Reproduce the part of the material that opens with the line containing "This screenshot has width=1920, height=1080." and closes with the line containing "In order to click on divider", substituting "screen capture" for every "screenshot" and leaving everything else unchanged.

Collected data entries

|---|

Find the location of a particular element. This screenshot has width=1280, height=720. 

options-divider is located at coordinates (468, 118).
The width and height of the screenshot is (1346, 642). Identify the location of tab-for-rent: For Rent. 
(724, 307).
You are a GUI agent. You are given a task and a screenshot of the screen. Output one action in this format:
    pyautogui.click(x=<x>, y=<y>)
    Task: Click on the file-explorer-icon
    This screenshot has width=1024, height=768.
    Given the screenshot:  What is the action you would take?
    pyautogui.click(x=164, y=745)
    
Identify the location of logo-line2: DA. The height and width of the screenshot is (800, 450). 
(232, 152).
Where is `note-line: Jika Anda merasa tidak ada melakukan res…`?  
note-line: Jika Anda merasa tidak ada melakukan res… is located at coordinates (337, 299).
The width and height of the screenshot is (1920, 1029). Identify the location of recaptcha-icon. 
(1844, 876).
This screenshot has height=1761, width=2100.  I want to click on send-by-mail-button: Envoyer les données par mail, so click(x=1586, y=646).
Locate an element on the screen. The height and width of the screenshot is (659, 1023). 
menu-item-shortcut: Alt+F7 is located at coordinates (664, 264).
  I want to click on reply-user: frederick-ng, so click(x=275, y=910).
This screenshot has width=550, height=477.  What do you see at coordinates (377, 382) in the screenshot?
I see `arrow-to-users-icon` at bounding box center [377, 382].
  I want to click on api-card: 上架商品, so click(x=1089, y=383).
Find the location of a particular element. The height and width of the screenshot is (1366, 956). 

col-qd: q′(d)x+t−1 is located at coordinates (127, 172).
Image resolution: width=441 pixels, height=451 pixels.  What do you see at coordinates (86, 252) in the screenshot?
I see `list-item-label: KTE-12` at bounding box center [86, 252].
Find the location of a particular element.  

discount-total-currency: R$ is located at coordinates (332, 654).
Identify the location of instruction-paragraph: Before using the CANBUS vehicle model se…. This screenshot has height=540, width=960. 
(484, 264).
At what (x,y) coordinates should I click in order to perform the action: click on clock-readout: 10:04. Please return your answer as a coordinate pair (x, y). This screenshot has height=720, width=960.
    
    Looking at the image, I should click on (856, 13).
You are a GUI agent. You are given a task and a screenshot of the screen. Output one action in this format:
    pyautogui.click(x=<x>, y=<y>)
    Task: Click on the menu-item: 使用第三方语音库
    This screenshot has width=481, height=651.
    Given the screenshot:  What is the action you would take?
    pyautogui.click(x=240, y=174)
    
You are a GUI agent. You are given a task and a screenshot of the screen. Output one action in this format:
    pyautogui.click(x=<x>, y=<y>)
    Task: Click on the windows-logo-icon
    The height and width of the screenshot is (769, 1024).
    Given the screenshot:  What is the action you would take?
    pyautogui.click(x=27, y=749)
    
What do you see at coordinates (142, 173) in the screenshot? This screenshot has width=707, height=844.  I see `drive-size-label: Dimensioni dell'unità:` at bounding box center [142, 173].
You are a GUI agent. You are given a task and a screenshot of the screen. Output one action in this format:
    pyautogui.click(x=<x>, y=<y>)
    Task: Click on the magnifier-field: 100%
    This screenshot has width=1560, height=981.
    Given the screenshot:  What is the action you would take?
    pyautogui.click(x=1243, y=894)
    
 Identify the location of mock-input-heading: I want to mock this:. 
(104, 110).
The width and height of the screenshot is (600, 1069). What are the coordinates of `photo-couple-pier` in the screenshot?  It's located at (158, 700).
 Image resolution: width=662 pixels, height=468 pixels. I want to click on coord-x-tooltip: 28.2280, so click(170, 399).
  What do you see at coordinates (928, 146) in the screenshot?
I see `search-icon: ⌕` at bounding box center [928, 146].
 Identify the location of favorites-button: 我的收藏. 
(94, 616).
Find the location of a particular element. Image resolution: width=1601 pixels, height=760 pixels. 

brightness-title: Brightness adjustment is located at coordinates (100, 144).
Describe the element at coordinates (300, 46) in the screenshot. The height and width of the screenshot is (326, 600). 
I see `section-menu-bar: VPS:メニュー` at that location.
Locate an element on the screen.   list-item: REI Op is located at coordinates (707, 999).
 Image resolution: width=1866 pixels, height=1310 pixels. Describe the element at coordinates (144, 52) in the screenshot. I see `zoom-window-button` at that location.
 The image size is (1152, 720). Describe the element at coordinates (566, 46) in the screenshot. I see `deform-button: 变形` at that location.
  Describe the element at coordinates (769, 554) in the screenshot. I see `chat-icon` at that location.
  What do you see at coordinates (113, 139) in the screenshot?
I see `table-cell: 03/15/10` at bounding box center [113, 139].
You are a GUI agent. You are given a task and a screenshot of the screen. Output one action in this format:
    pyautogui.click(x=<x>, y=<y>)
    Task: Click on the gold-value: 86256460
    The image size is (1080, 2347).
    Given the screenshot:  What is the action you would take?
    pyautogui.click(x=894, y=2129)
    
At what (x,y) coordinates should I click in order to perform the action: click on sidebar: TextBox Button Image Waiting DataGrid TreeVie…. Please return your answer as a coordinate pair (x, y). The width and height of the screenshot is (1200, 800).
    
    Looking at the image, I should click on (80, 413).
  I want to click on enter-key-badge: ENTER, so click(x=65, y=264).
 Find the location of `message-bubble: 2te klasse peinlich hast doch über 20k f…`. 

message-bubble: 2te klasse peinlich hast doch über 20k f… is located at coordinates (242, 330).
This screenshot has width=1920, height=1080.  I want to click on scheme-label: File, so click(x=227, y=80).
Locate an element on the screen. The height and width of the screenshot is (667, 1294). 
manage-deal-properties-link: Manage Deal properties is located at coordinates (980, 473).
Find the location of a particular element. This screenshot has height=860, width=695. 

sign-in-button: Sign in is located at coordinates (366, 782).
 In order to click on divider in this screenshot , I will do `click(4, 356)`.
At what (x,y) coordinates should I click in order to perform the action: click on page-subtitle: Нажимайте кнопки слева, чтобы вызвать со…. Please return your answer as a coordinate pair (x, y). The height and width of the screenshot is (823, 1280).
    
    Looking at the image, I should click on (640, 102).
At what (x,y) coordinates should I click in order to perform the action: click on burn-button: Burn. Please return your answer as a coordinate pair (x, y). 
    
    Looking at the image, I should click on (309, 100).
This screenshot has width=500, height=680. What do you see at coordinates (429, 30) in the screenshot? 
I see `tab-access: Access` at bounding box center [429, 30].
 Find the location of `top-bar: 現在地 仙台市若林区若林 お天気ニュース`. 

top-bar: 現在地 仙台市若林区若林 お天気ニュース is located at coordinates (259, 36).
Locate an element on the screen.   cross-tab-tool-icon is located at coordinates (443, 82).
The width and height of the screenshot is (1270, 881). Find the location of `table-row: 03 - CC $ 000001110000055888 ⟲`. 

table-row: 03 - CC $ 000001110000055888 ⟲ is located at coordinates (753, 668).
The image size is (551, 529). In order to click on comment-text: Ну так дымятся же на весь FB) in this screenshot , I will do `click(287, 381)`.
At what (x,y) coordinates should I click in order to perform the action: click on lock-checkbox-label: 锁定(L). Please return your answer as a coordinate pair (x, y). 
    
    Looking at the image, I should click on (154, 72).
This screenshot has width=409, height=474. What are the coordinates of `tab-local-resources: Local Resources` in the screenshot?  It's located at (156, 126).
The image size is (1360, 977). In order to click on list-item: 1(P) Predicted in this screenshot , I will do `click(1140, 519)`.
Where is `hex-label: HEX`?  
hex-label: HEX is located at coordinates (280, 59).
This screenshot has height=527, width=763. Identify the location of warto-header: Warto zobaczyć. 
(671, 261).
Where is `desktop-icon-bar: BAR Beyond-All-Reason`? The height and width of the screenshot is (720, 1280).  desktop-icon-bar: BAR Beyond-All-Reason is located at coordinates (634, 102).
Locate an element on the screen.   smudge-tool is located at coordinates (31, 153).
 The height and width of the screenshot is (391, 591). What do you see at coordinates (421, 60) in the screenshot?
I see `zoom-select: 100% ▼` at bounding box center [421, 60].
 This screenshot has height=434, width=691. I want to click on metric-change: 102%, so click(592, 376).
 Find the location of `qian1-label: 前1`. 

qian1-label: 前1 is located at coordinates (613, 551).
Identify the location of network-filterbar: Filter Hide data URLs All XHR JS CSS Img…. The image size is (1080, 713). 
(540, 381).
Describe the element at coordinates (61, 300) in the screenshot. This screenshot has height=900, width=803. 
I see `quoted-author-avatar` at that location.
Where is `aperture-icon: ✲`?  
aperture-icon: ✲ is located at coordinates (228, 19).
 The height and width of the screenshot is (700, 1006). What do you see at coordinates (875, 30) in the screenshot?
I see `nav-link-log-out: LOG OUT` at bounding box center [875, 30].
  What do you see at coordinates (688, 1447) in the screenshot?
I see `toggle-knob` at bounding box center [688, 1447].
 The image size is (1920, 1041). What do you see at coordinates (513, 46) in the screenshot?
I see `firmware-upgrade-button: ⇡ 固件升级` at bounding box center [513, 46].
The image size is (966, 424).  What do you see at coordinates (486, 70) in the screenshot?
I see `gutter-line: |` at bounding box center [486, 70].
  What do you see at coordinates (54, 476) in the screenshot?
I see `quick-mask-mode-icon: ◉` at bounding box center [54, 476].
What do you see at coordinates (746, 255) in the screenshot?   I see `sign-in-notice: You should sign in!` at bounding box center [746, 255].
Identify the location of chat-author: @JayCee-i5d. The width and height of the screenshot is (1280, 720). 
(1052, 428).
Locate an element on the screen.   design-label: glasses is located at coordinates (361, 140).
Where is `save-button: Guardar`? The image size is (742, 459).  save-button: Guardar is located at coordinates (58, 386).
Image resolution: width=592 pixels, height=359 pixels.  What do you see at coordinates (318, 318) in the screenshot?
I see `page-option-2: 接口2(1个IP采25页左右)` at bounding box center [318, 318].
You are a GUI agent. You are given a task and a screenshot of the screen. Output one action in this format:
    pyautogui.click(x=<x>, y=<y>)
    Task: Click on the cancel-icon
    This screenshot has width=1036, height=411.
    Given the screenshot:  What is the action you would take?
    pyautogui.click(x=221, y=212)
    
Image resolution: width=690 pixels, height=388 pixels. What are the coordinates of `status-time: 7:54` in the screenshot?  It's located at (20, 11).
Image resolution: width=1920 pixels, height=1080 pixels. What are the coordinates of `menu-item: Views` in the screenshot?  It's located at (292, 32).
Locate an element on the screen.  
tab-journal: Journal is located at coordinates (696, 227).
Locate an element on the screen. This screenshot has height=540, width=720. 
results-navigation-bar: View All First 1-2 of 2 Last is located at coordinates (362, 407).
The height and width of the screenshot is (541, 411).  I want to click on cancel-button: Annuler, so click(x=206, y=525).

|---|

RESPONSE AREA
This screen capture has width=1920, height=1080.  I want to click on scheme-label: File, so click(x=227, y=80).
Locate an element on the screen. The height and width of the screen capture is (667, 1294). 
manage-deal-properties-link: Manage Deal properties is located at coordinates (980, 473).
Find the location of a particular element. This screen capture has height=860, width=695. 

sign-in-button: Sign in is located at coordinates (366, 782).
 In order to click on divider in this screen capture , I will do `click(4, 356)`.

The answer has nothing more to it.